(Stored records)

____________

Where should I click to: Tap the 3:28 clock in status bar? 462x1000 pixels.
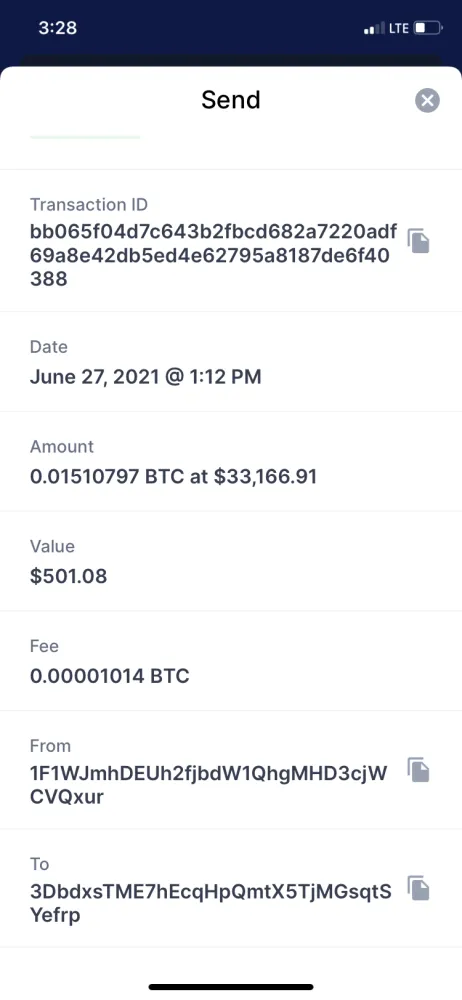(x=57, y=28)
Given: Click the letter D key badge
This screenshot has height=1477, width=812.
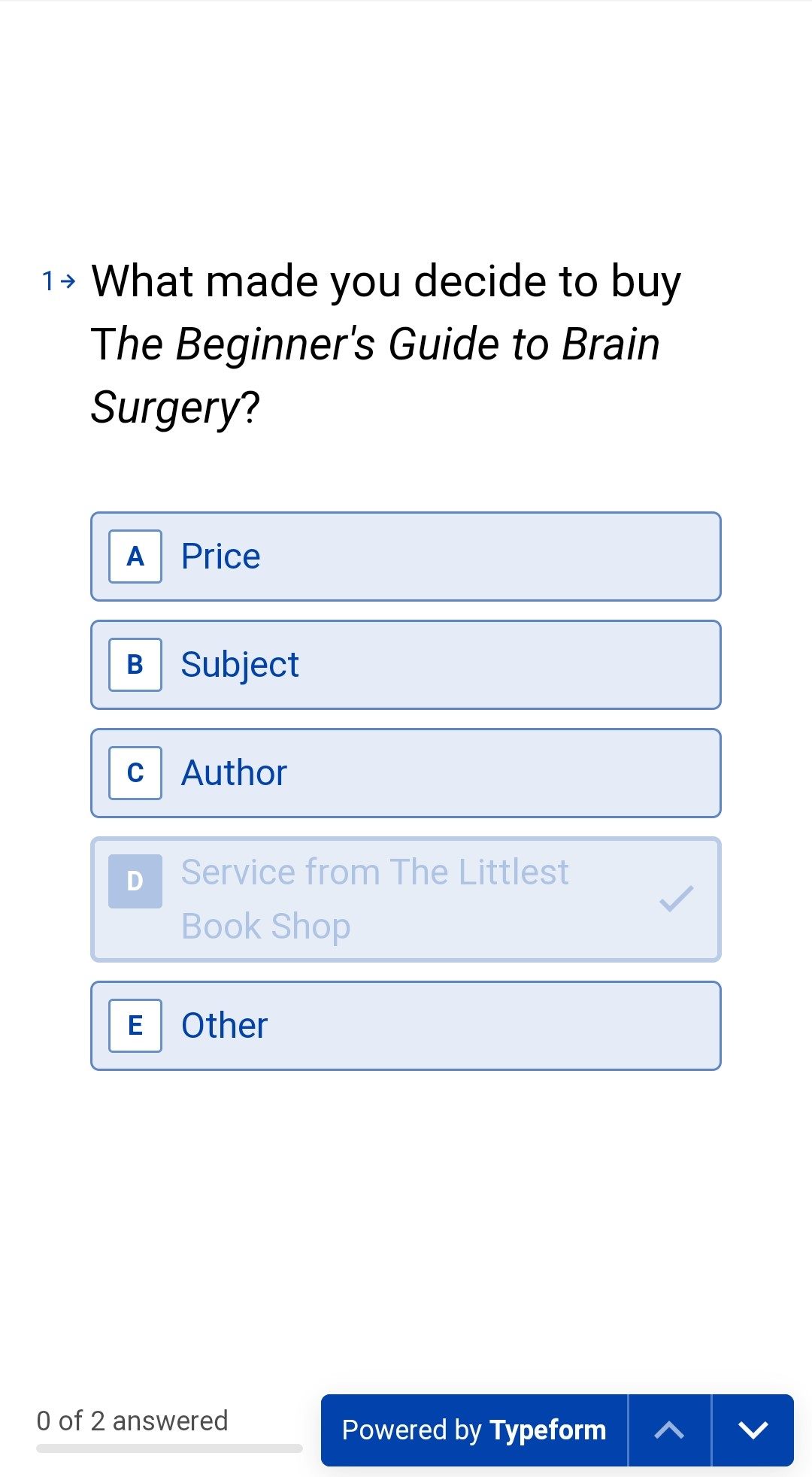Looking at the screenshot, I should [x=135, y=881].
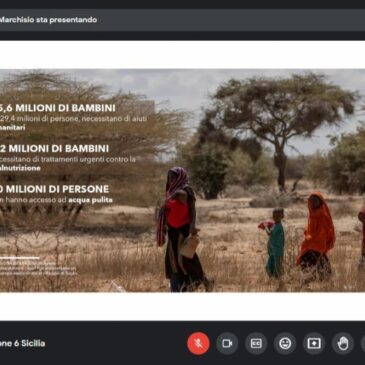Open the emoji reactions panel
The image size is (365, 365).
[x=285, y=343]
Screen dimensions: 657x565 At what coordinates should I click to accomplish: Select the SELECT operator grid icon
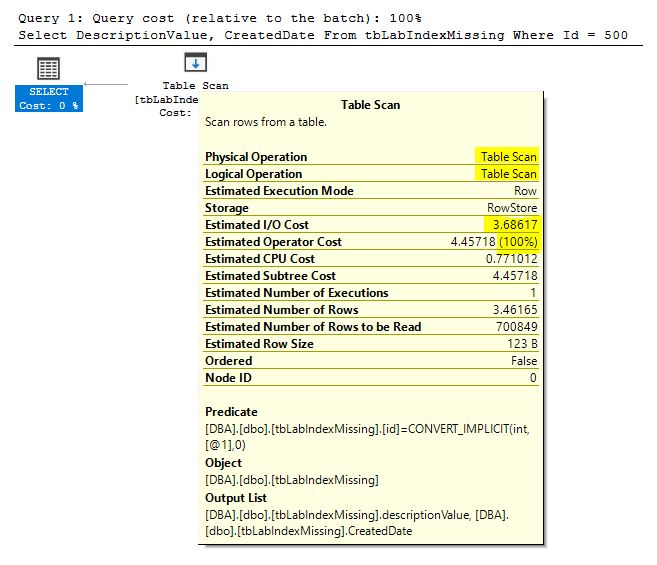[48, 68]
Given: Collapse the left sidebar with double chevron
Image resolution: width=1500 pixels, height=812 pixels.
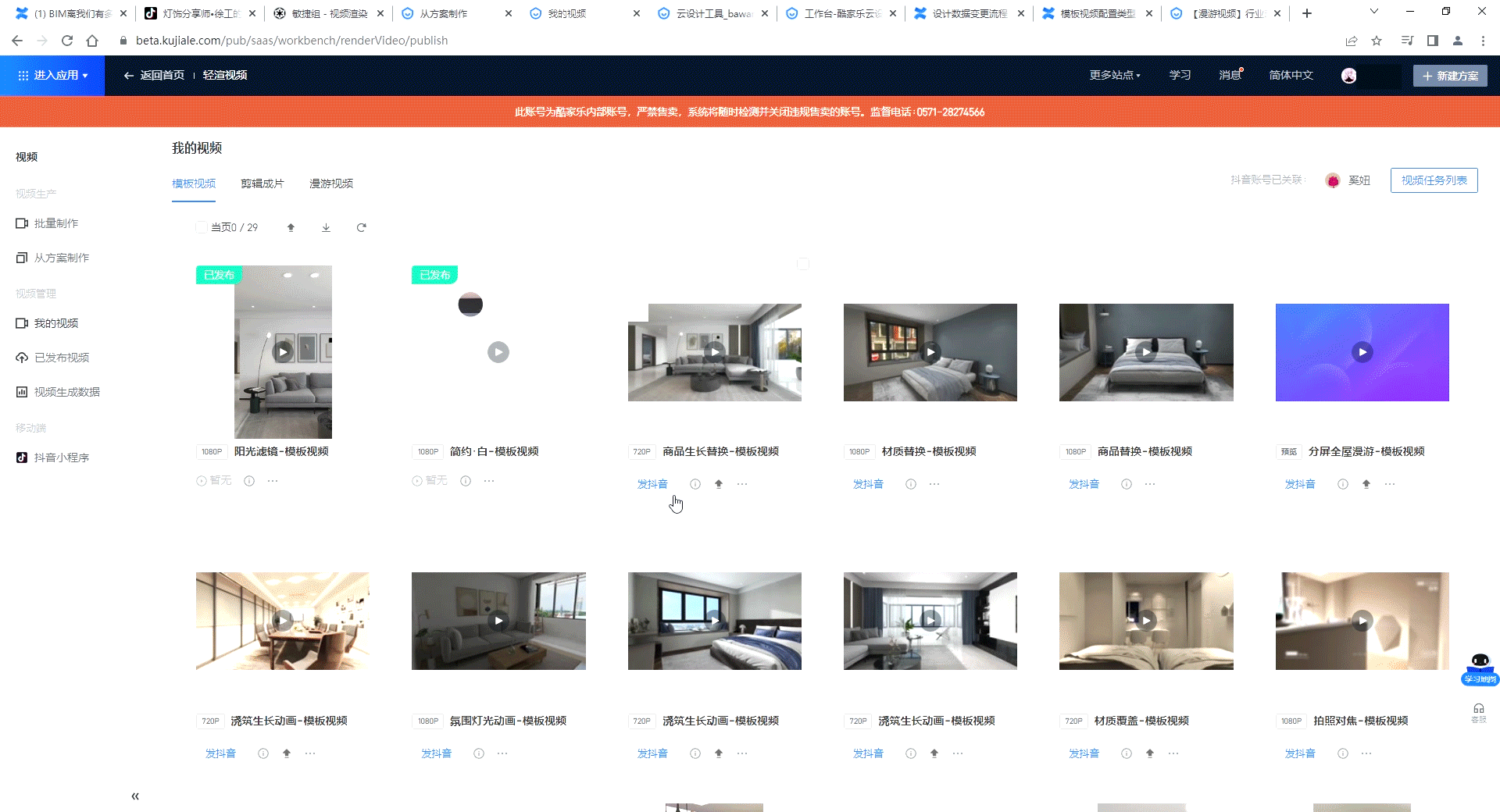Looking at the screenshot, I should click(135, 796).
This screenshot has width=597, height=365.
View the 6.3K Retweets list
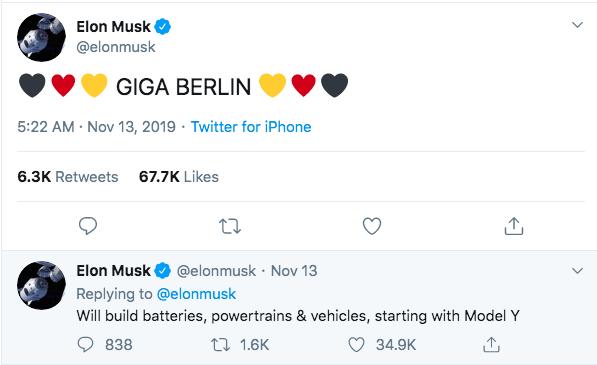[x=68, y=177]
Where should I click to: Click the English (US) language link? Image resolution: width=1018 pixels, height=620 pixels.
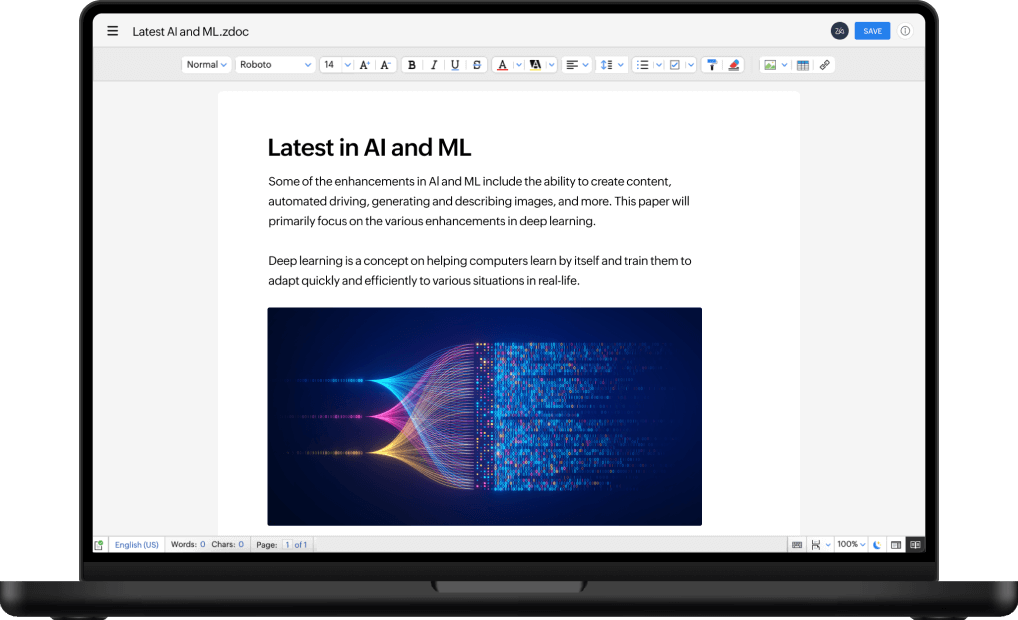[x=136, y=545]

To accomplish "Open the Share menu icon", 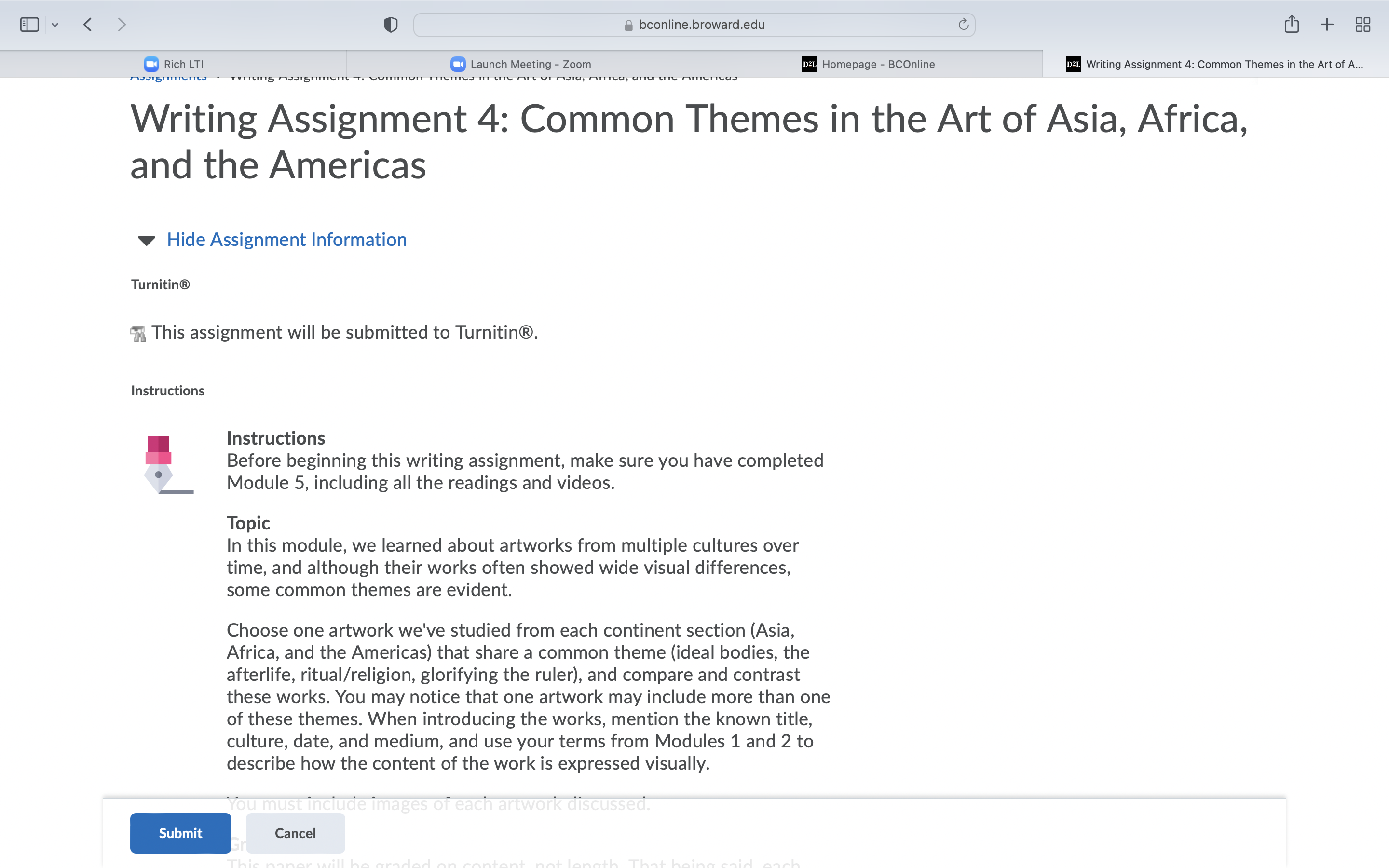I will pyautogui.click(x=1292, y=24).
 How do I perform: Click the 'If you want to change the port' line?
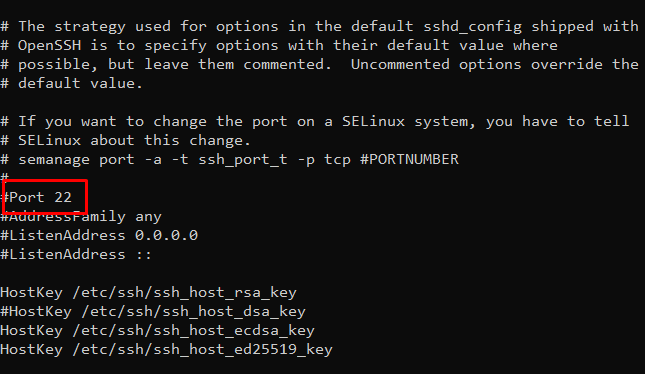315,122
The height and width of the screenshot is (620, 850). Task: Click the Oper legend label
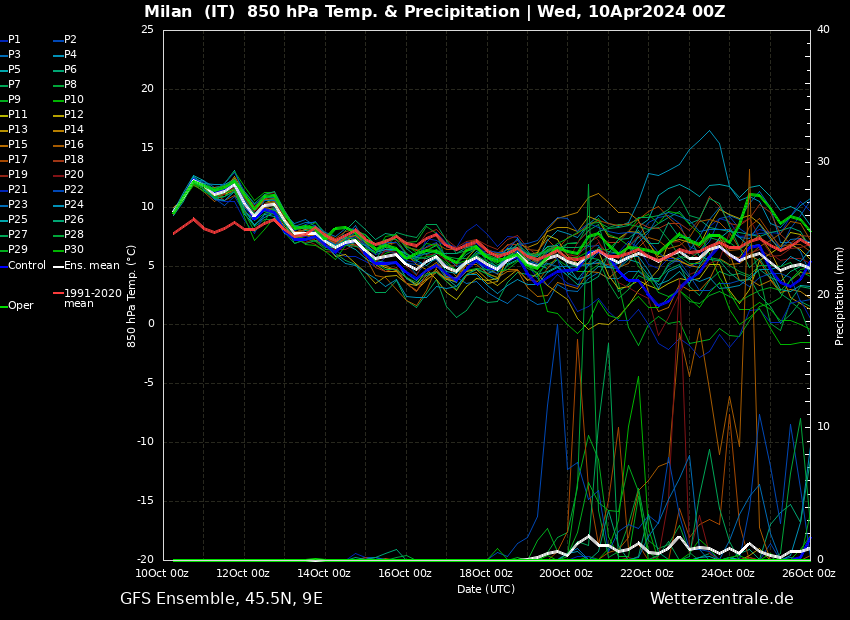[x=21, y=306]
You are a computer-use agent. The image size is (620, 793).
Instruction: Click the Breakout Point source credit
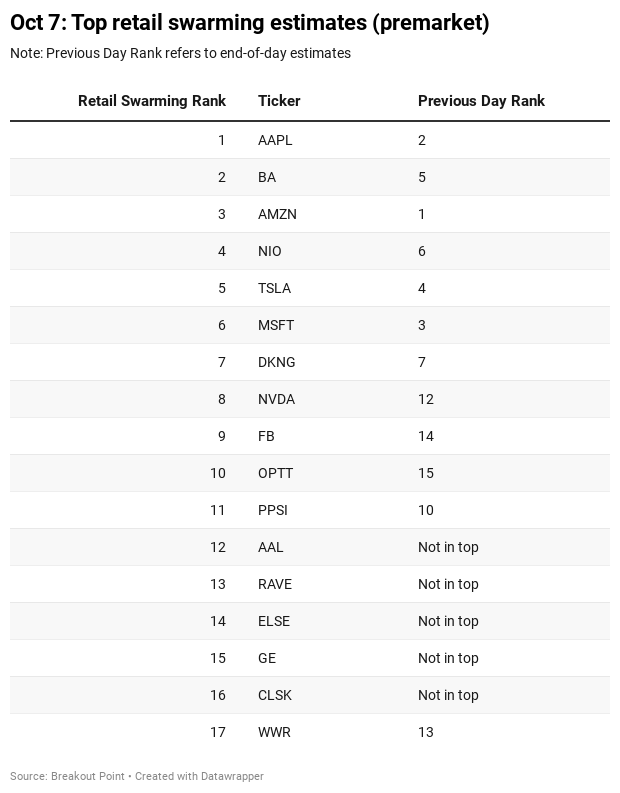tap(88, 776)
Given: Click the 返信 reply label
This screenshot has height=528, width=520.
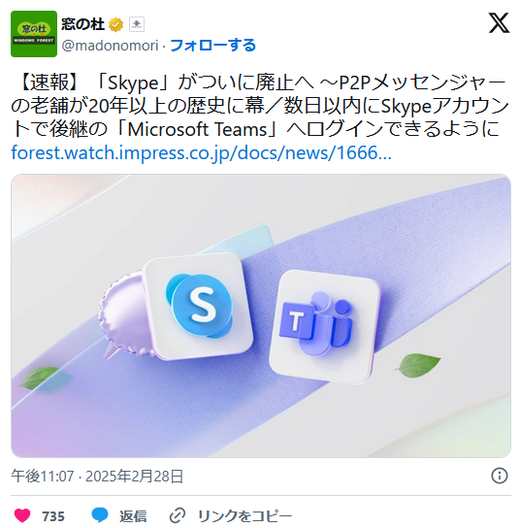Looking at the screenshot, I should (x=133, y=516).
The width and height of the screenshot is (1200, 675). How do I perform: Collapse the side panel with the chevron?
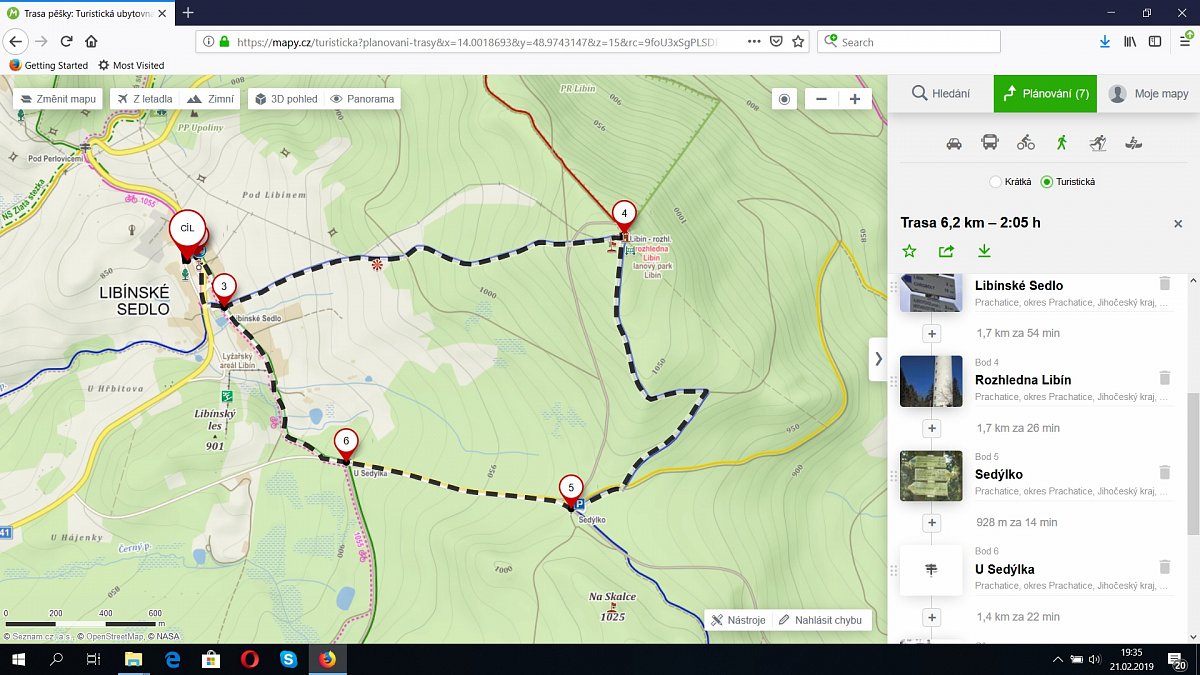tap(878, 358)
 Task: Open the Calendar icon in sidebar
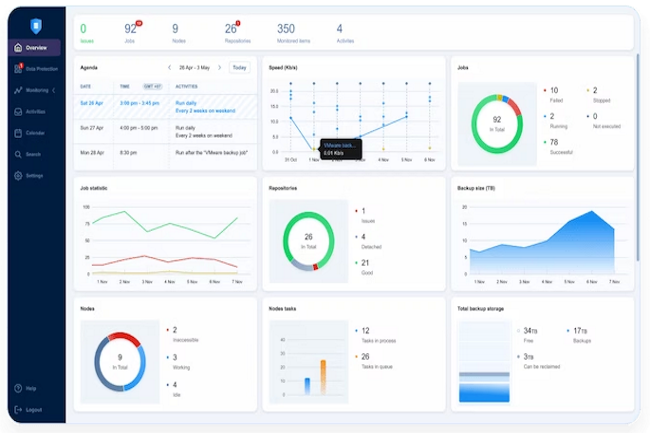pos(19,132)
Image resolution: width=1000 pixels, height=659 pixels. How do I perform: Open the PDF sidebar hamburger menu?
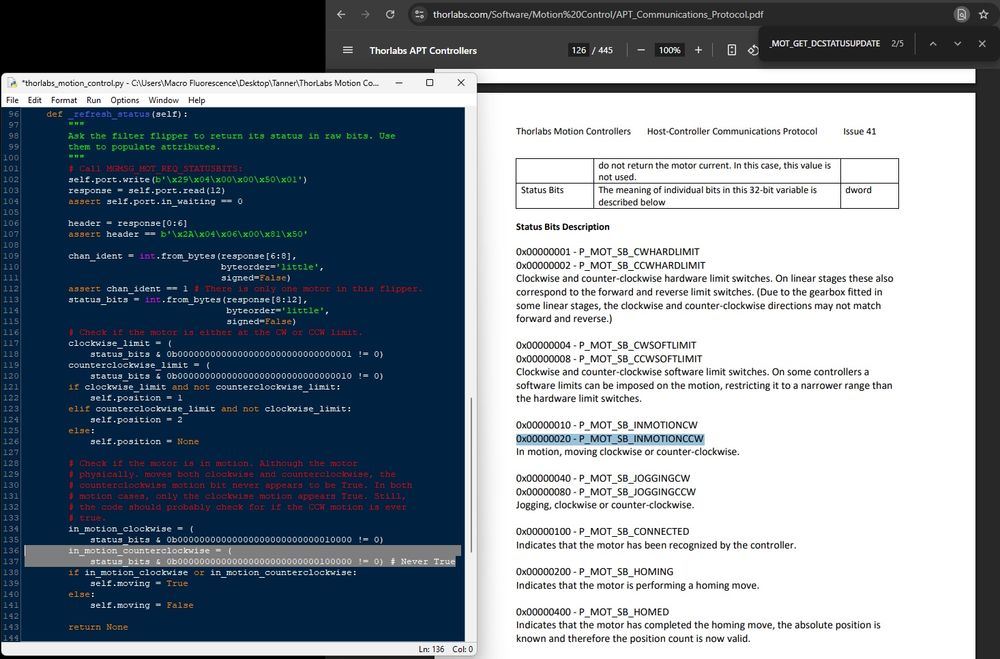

____________

To do → Looking at the records above, say how many of their lines include the word "Given", with no other words.

Result of this task → 3